Fertility FAQ – Lifestyle
My husband and I have been trying for a baby for two years. My work is very stressful, and I’m concerned this could be affecting my fertility. Is this possible?
Both human and animal studies have demonstrated a negative effect of both acute and chronic stress on hormone production and fertility. Animal studies are much more convincing, given our ability to perform experiments in a very controlled environment. The difficulty with interpreting such studies is that stress is difficult to measure and what may be stressful to some is just a mere annoyance to others.
Likewise, different individuals will experience varying degrees of their own innate stress response (e.g., rapid heart rate, shallow breathing, upset stomach) when faced with the same unpleasant circumstances. What seems clear is that removing the stress, or learning to better cope with it, has a positive impact on fertility. For example, recent reports on the efficacy of teaching women how to elicit a relaxation response to previously upsetting situations using mind/body techniques supports the notion that thoughts influence the body’s physiology.
Is stress typically the sole cause of infertility? No. But it is an irrefutable contributor to fertility problems in many cases.
Can smoking contribute to infertility?
Virtually all scientific evidence points to the fact that cigarette smoking has negative effects on both female and male fertility.
Smoking appears to accelerate the loss of a woman’s eggs as she ages and may cause early menopause. It is also strongly associated with an increased risk of miscarriage. Women who smoke during pregnancy are known to have low birth weight babies and preterm labor and delivery. There is also an increase in sudden infant death syndrome in homes where a smoker lives.
Men who smoke are known to have lower sperm counts and more abnormal sperm than men who do not smoke. The direct effects of this on fertility are less clear, but the second-hand smoke that the female partner will be exposed to can create all the same problems as if she were smoking herself.
Ultimately, smoking cessation needs to be the goal, but significant reductions in smoking are believed to help fertility and should be attempted by all couples attempting to conceive who also smoke.
My husband and I are both overweight. Can this cause infertility?
Women and men who are overweight or obese have significantly lower pregnancy rates when compared to their normal-weight peers. Fat cells are hormonally active, making weak hormones on their own, converting some weak hormones in the blood to stronger ones, and acting as storage depots for many other hormones. In addition, women who are obese have much higher rates of ovulation problems, irregular periods and miscarriage. Even the most potent fertility treatment options, such as in vitro fertilization (IVF), are less successful for women who are obese.

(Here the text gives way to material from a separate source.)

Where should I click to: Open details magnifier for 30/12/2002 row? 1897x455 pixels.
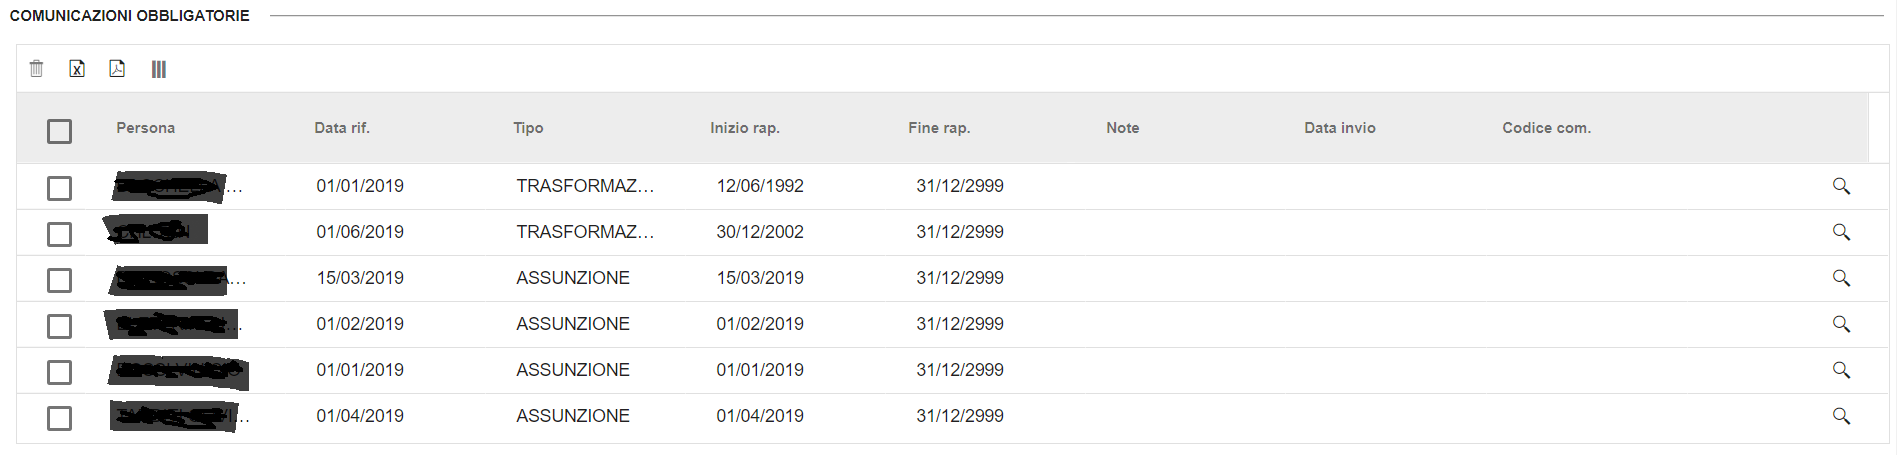click(x=1840, y=232)
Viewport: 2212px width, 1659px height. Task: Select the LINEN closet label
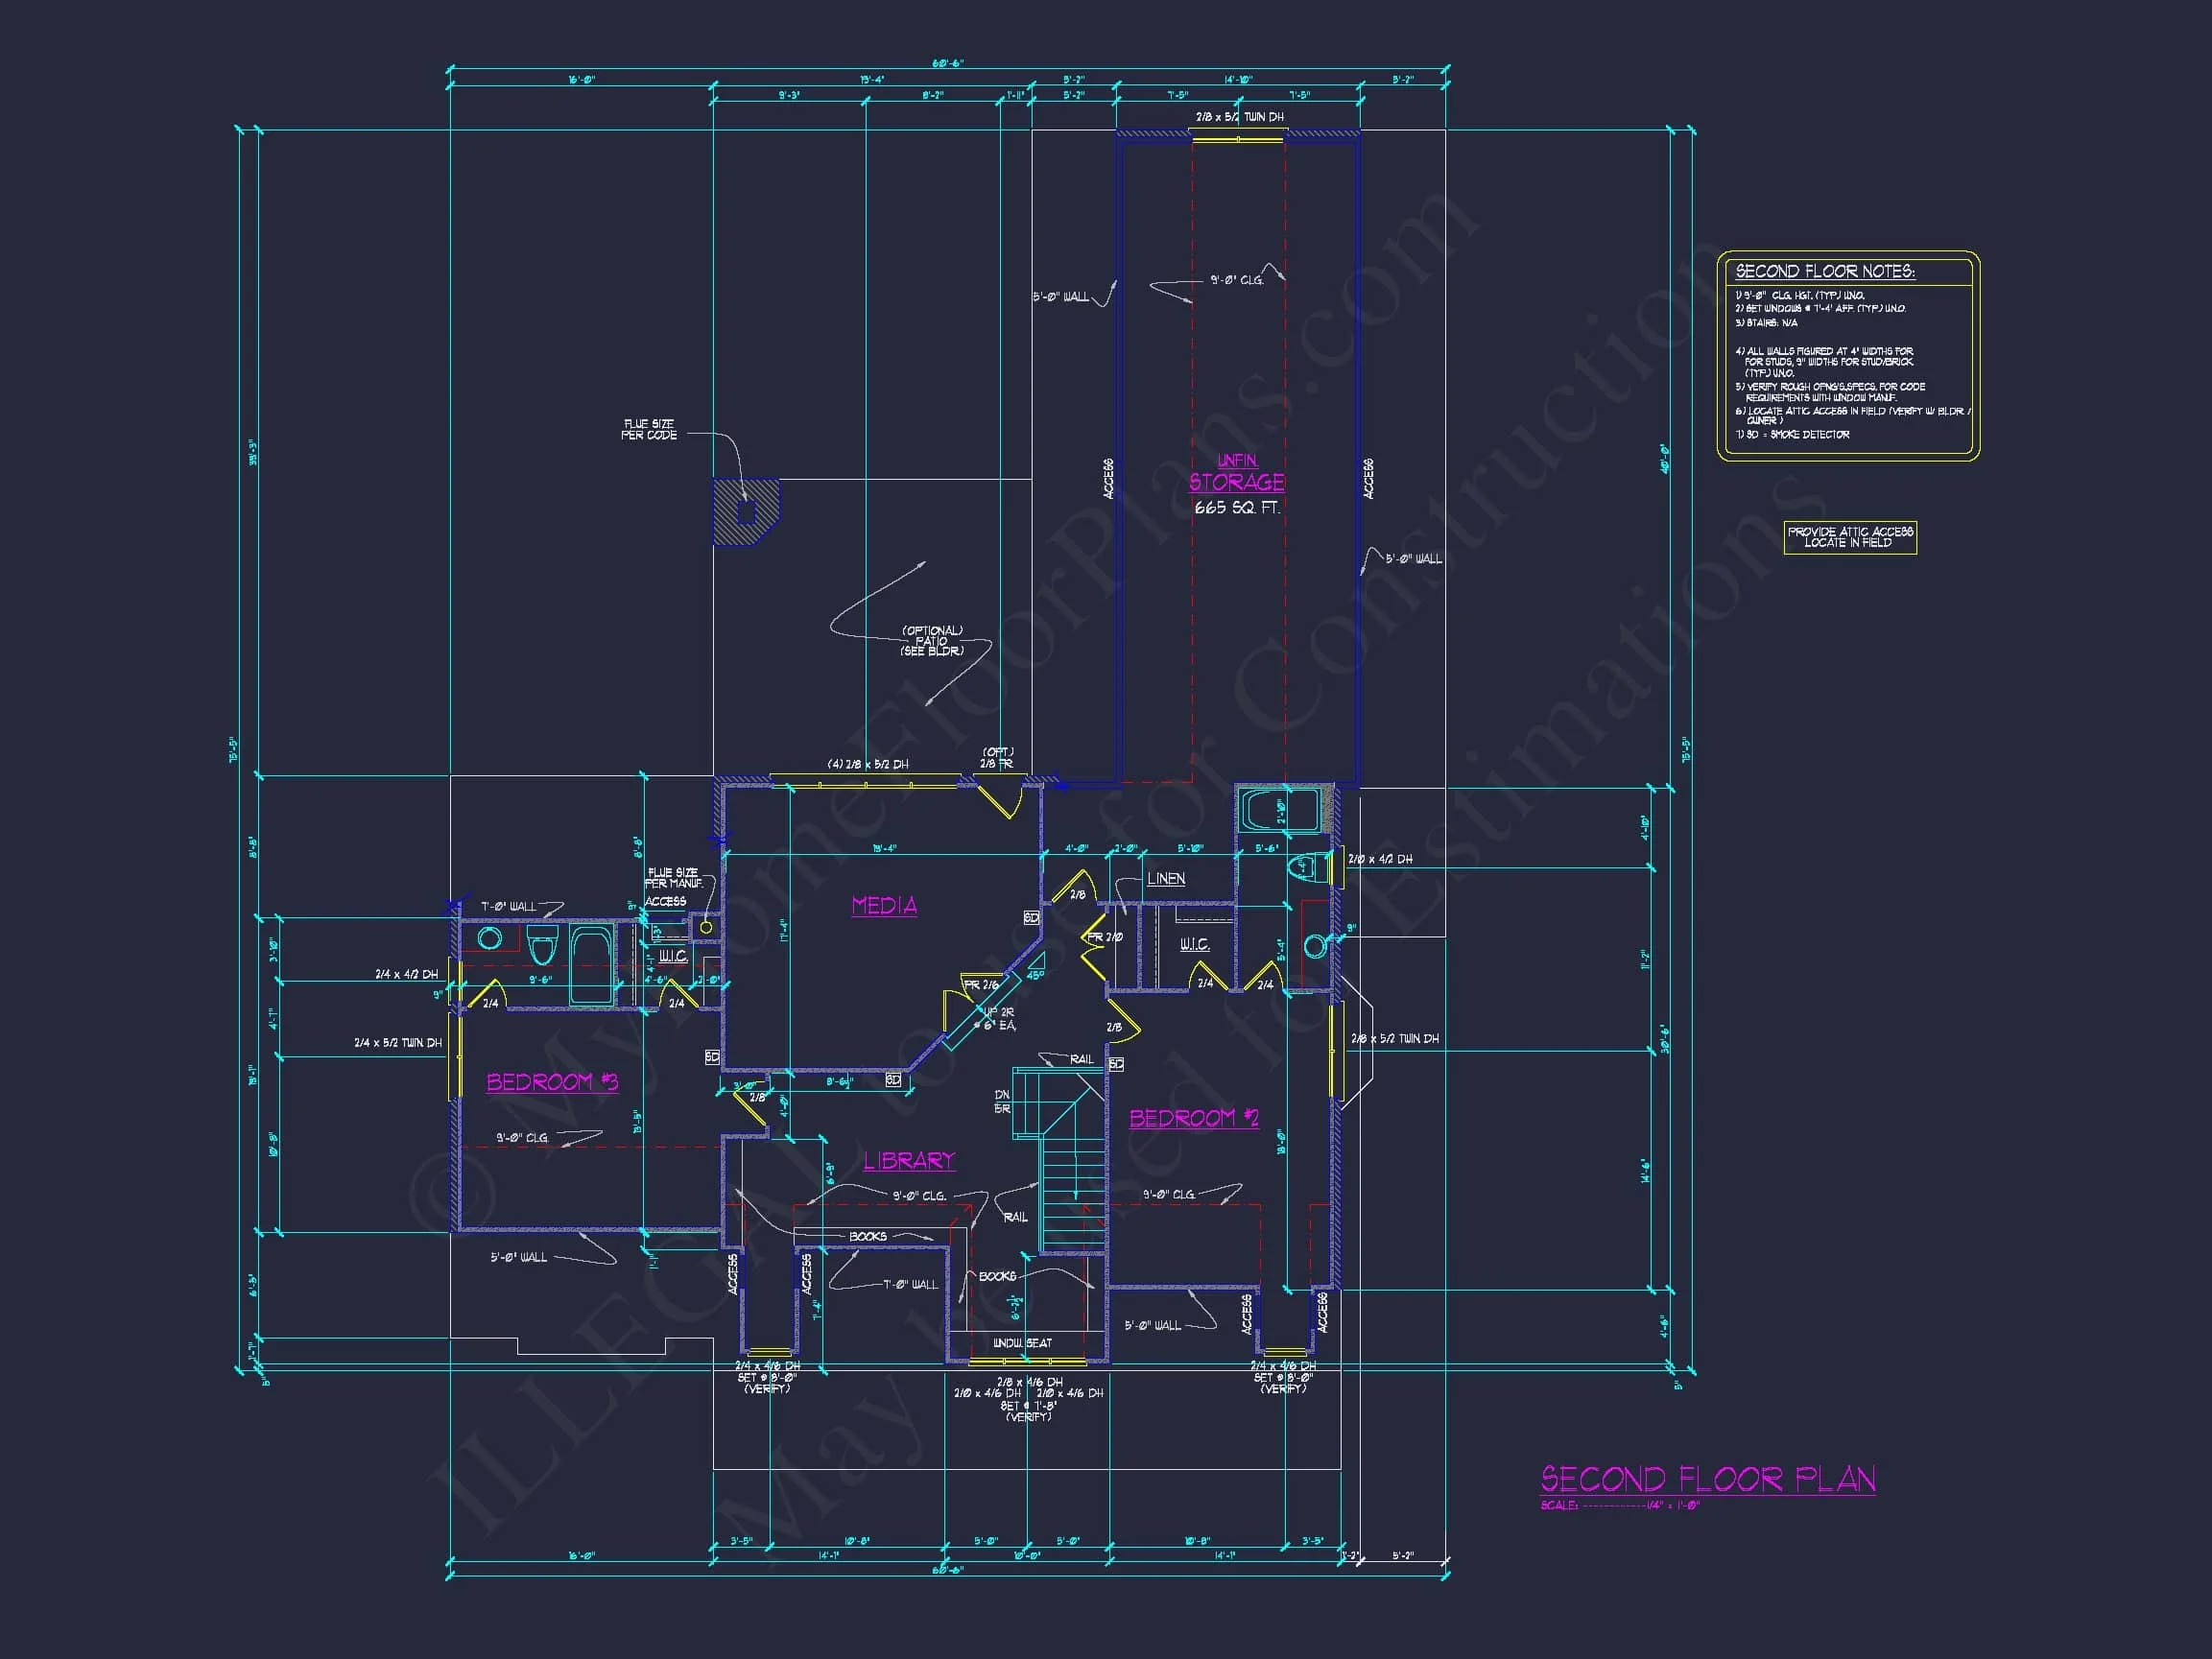[x=1165, y=878]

The good news is that weight loss through diet and exercise can reverse these negative effects. Several well-designed studies have documented improved success for infertility treatments with as little as a 5% weight loss. For a woman who weighs 200 pounds, that means losing 10 pounds.
The key concept with weight loss to improve fertility is to increase fat metabolism, that is, to burn fat even when weight may be stable. Individuals who exercise regularly quite often lose weight initially, then go through a period where their weight loss plateaus. As frustrating as this phenomenon can be, they are still benefitting from their workouts because they are still burning fat; it is just being replaced with muscle that is denser than fat.